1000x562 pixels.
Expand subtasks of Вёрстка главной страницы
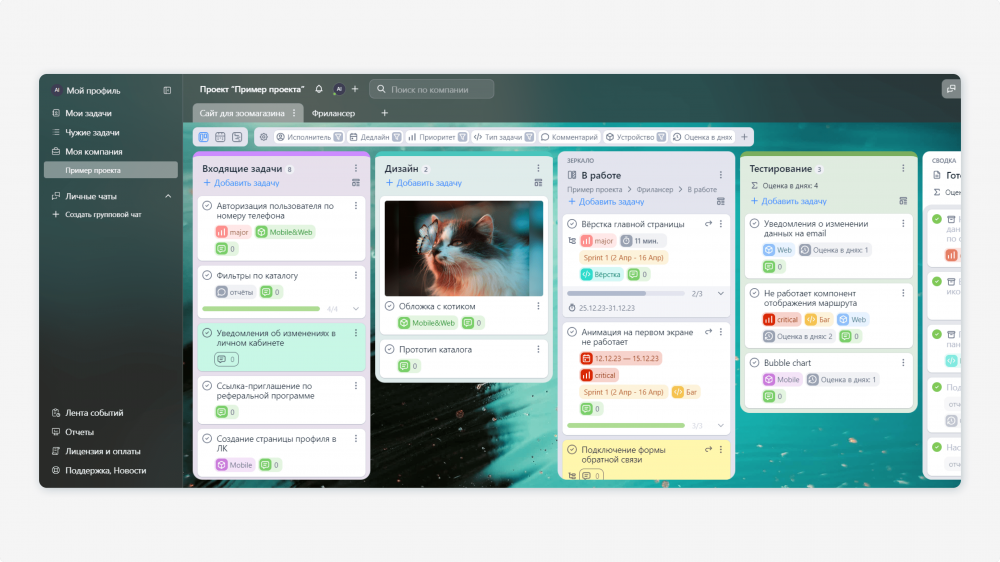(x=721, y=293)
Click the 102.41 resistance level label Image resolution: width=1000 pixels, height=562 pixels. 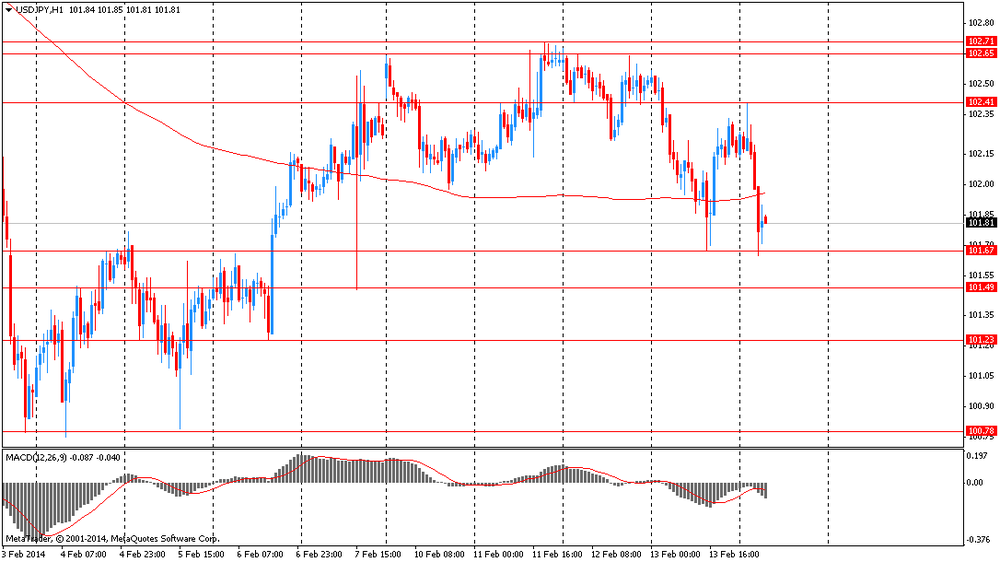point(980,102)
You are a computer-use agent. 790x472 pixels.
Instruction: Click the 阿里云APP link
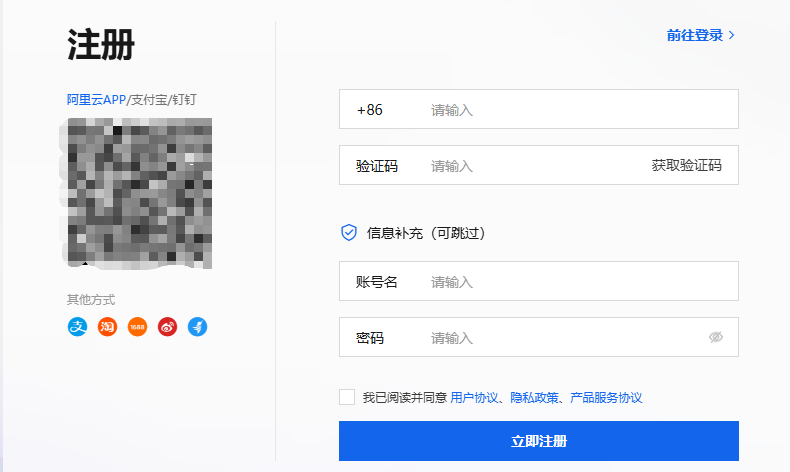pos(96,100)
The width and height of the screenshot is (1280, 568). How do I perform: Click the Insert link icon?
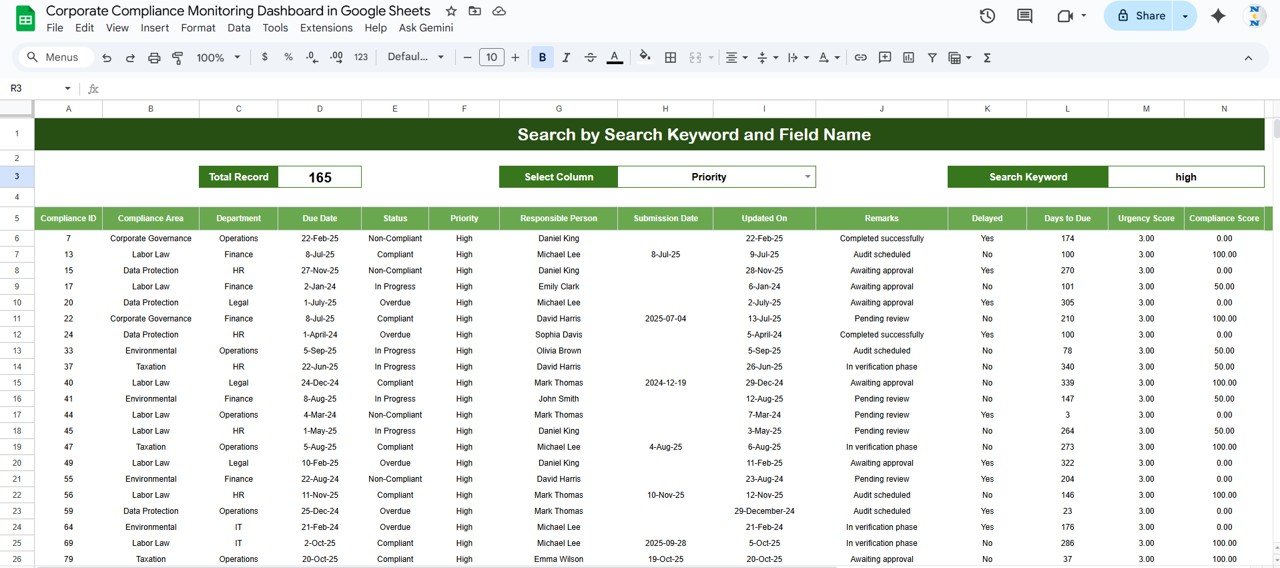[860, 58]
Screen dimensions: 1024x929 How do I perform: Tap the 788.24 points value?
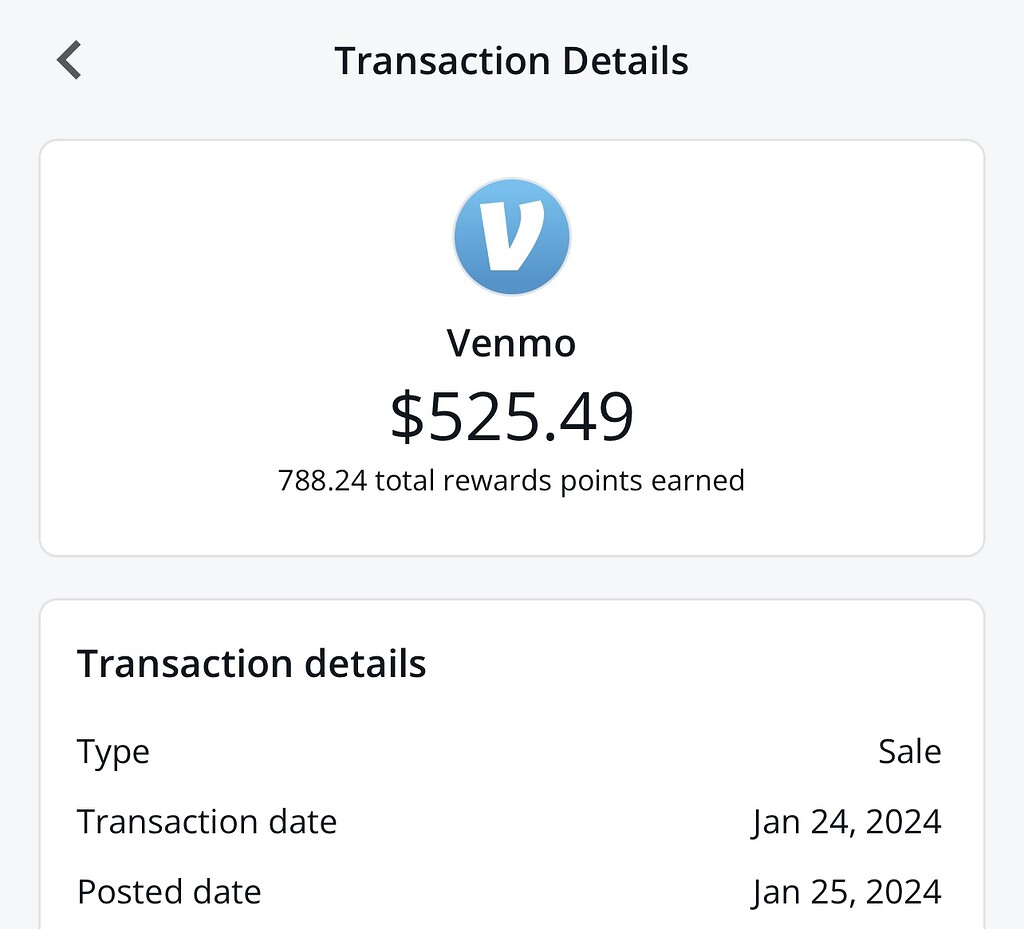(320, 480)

--------------------------------------------------

- _What this task involves_:
The line containing "You are a computer-use agent. 790x472 pixels." and all lines after it, through the last line of the records, should be returned exactly. Omit the pictures.

- _Output below_:
You are a computer-use agent. 790x472 pixels.
Instruction: Click the 阿里云APP link
pos(96,100)
The width and height of the screenshot is (1280, 568). How do I perform: Click the Insert link icon?
[860, 58]
Screen dimensions: 1024x929 How do I perform: Tap the 788.24 points value?
(320, 480)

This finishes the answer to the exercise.